For the first time in history, the majority of the global population lives in urban centres, large, medium and small. Of the 4 billion people living in urban areas today, nearly a third of them are children. It is estimated that by 2050, almost 70 per cent of the world’s children will live in urban areas, many of them in slums.
Cities can present great opportunities and hope for a better life. They generate over 80 per cent of global GDP and are increasingly considered engines to achieve development. They are among the world’s strongest sources of growth and innovation, diversity and connectivity and can potentially provide great opportunities for children to live, learn and thrive.
They can also harbour great inequalities. While cities may offer greater access to basic services like schools and hospitals, overcrowding and high admission costs can leave the poorest urban children unable to access them.
Other challenges that affect the urban poor, particularly those living in slums, include overcrowding and inadequate sanitation systems – which facilitate the transmission of disease – lack of affordable and safe housing, poor access to transportation and increased outdoor air pollution. Read UNICEF’s report on the situation of children living in urban areas. Also read the new report here.

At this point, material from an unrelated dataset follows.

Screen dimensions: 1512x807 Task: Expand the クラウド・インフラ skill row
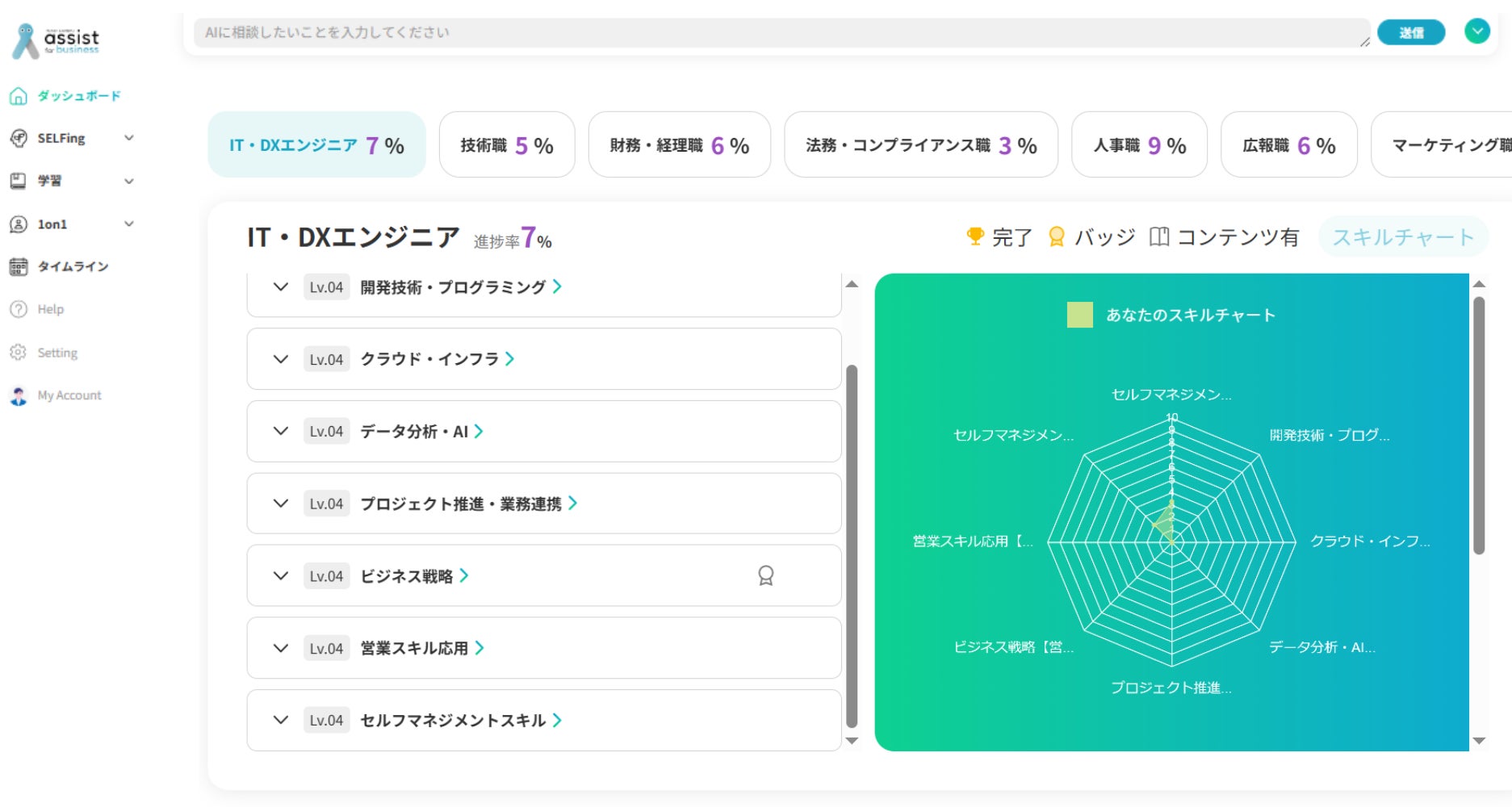(x=280, y=359)
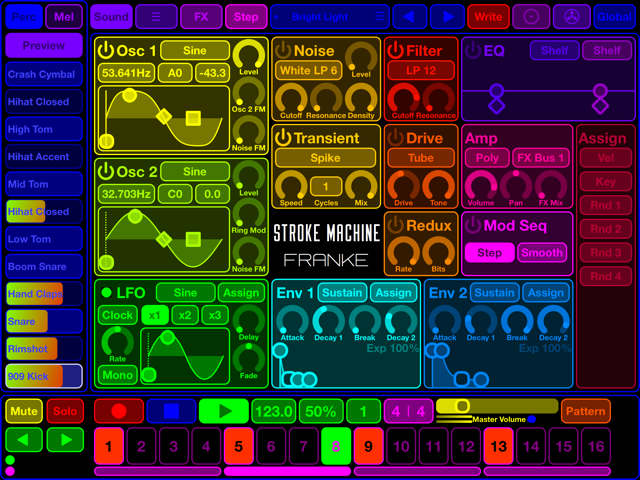
Task: Toggle the Osc 1 power icon
Action: [106, 51]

The demographic shift to urban areas and linked challenges and opportunities is causing us to rethink our cities, and to reconsider our collective roles and responsibilities, as well as those of our leaders. The New Urban Agenda launched at the Habitat III conference in October 2016 sets out the pillars of these new goals, targets, roles and responsibilities.
For city leaders, this represents a huge opportunity, and a considerable responsibility. City leaders that are best prepared for this shift will be in a position to affect positive and lasting change in a rapidly changing world.